IT’S BEETHOVEN’S FAULT!

I did an interview with a reporter from Minnesota Public Radio recently exploring the difficulties being faced by the Minnesota Orchestra and the St. Paul Chamber Orchestra.  After a thorough dissection of the mistakes that led up to this current mess with both orchestras, and much of the classical music industry thereto, I have come to one undeniable conclusion – it’s Beethoven’s fault.

Here’s the awful truth – from a layperson’s point of view the music of the Classicists is just plain beautiful. Here’s the first corollary to that truth – that particular conclusion, on the part of the lay public, has not changed in the past 200 years!!!

No matter how you slice it when it comes to our paying public the vast majority of them simply love the music of the First Viennese School.  Frankly, I can’t blame them.  Now before you all start baying at the moon about how I don’t understand this music I’d like to mention that I voluntarily took graduate level classes in 18th/Early 19th Century music history.  I’m a nerd.  Back in the day I could do a formal analysis of a Mozart piano concerto faster than most people could do simple addition.  I knocked off a structural analysis of Beethoven’s 4th symphony in under 2 hours.  As I said, I’m a nerd.  And I find this music to be completely soulful and, yes, beautiful.  And I’m someone who has an understanding of it.  Imagine how Josephine Average feels.

From the perspective of Ms. Average, this music does seem to speak to most people’s souls.  Whether that’s the fault of the people or the music I shall leave to a different discussion.   But take Le Sacre du Printemps – it’s old hat now and people are excited to hear it.  Bartok?  Do a cycle of the 6 quartets, or program the Concerto for Orchestra,  and many audiences will jump to their feet.  Ives? Despite still being a 100 years ahead of his time there’s something…….. enticing…. about his music that people can latch on to.

There are dozens of composers from the last 100 years who started off being viewed as avant garde that today are part of the accepted canon.  Not played as much as Beethoven, certainly, but played and appreciated to the point that their music won’t send audiences screaming to the car park.  But announce that your next season will have a heavy focus on the First Viennese School and watch your subscription renewals go through the roof.

There is much room for argument here, but I posit that the concept of elitism in classical music really took hold in the late 1940s through 1970s, despite the best efforts of egalitarians like Bernstein. Prior to that time the middle class had firmly embraced classical music.  A large portion of American households had a piano and it was considered de rigueur for everyone who aspired to be middle class (or higher) to have some music education.
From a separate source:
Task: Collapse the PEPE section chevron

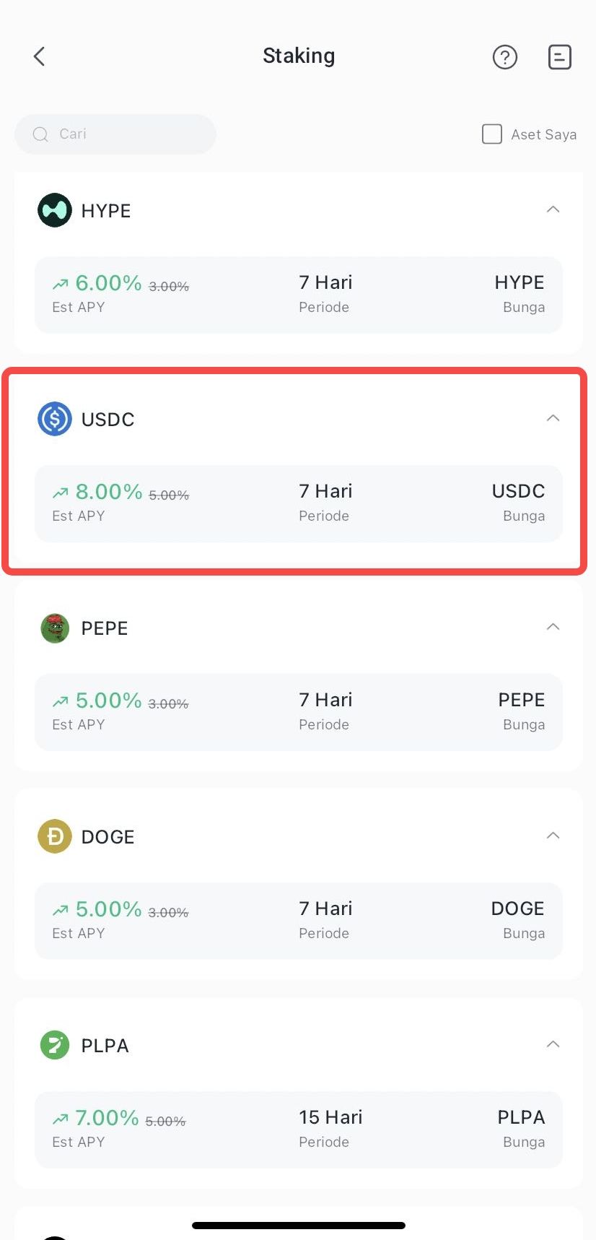Action: pos(553,627)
Then the postwar era hit, and suddenly classical music was…… elitist.  And very, very unhip, Bernstein & company excepted.  Along came jazz, bebop, rock’n’roll, and the accessibility of these musical forms left classical music in the dust.  In order for classical music to rebound the industry hit upon what was considered a fool-proof idea: Push the Classicists.  Next thing you know you couldn’t swing a dead cat without hitting another Mozart Festival.  You could populate half your season with Papa Haydn because he was inoffensive to your audience.  Want to record?  Why not a Beethoven Symphony cycle!  Hey, that hasn’t been done before!  That will really separate us from the pack!

So for at least two full generations those few Joe and Josephine Averages who actually were interested in classical music for the music, as opposed to sitting through a boring date night, were constantly forcefed the most unchallenging music imaginable, the Classicists.  The rationale of the industry was that this is what it would take to survive, and instead of nurturing and promoting interesting new composers we relied on the Classicists to soothe the ruffled feathers of our patrons, a sort of panacea for the ills of our business. When it comes to most modern/atonal music we just told them: “Well, you obviously just wouldn’t understand!  (Sniff!!!)  This requires a higher intelligence.” Too bad, since great art presupposes the alert mind of the educated listener. And we wonder why the public views classical music as elitist?
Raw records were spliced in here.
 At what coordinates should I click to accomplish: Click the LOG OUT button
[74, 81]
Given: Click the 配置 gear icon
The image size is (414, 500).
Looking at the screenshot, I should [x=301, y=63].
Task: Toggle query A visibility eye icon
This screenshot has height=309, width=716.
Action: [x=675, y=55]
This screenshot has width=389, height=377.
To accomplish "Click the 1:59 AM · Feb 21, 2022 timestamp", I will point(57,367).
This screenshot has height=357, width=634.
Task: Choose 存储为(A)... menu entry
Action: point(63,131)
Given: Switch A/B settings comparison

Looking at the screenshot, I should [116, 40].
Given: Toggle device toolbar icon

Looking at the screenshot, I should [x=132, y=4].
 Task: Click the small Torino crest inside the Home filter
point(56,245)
The irony is that while the classical music industry has trumpeted the Classicists as great individualists who broke free of the restrictions of their day, the reality of their situation was the exact opposite.  Haydn was a toady, and all it took for him to shy away from writing symphonies in a minor key for most of his life was the backhanded disapproval of his employer.  Mozart showed his true colors in his famous letter to his father about the Paris Symphony –

Raff stood near me, and in the midst of the first allegro came a passage I had known would please. The audience was quite carried away-there was a great outburst of applause. But, since I knew when I wrote it that it would make a sensation, I had brought it in again in the last—and then it came again, da capo!
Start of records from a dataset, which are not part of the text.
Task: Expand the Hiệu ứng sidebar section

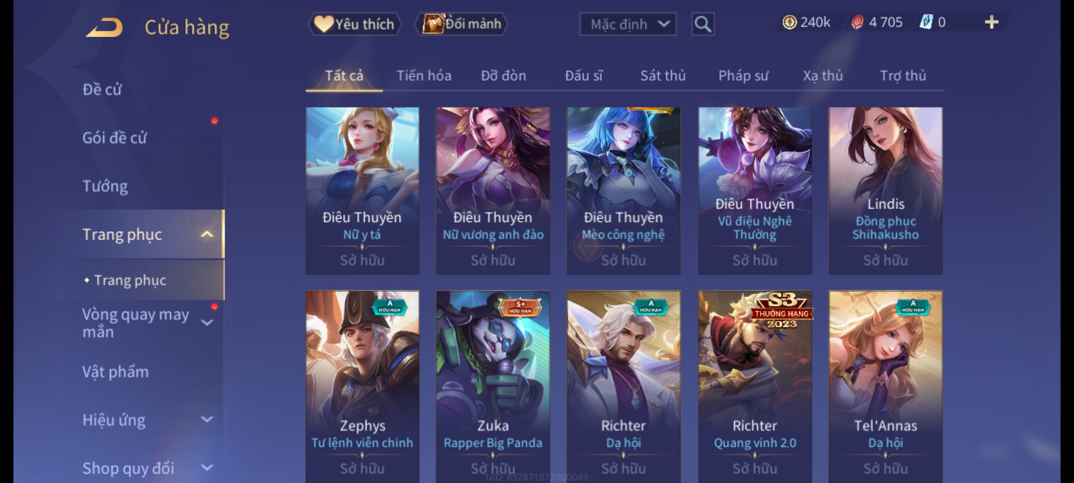Action: point(207,419)
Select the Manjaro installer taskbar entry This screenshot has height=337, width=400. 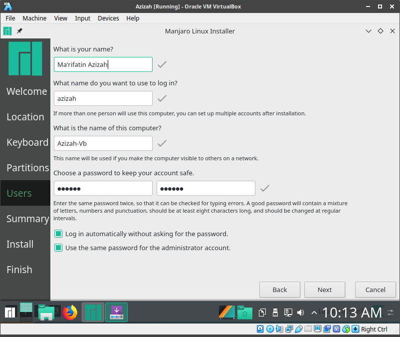[93, 313]

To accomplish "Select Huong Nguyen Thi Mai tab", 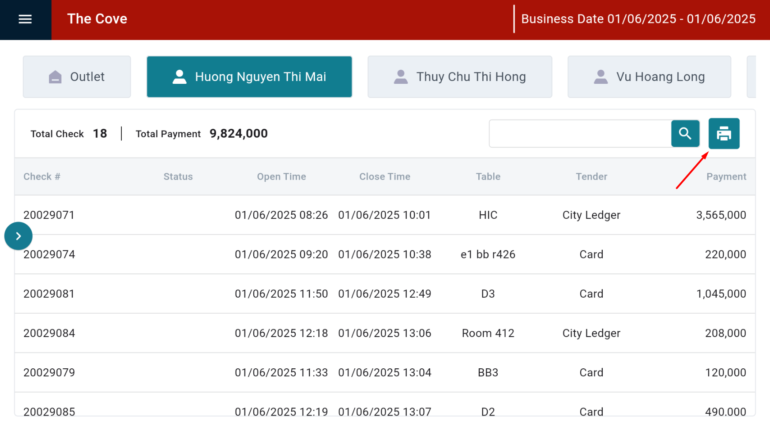I will pos(249,77).
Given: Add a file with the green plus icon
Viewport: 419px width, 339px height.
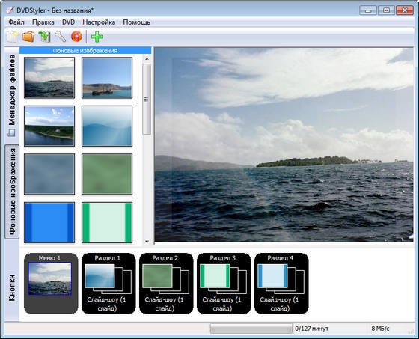Looking at the screenshot, I should click(97, 37).
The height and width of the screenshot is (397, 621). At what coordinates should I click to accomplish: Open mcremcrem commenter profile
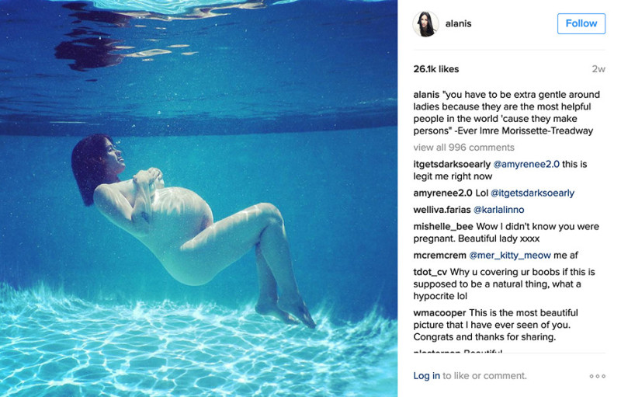coord(439,255)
No less of a giant than Beethoven spent reams of paper sucking up to potential sponsors and worrying about how patrons and publishers would accept his latest work.  Just one of his many letters to Archduke Rudolph will gild that lily –

When you were recently in town, the enclosed Chorus occurred to me. I hurried home to write it down, but was detained longer in doing so than I at first expected, and thus, to my great sorrow, I missed Y.R.H. The bad custom I have followed from childhood, instantly to write down my first thoughts, otherwise they not unfrequently go astray, has been an injury to me on this occasion. I therefore send Y.R.H. my impeachment and my justification, and trust I may find grace in your eyes. I hope soon to present myself before Y.R.H., and to inquire after a health so precious to us all.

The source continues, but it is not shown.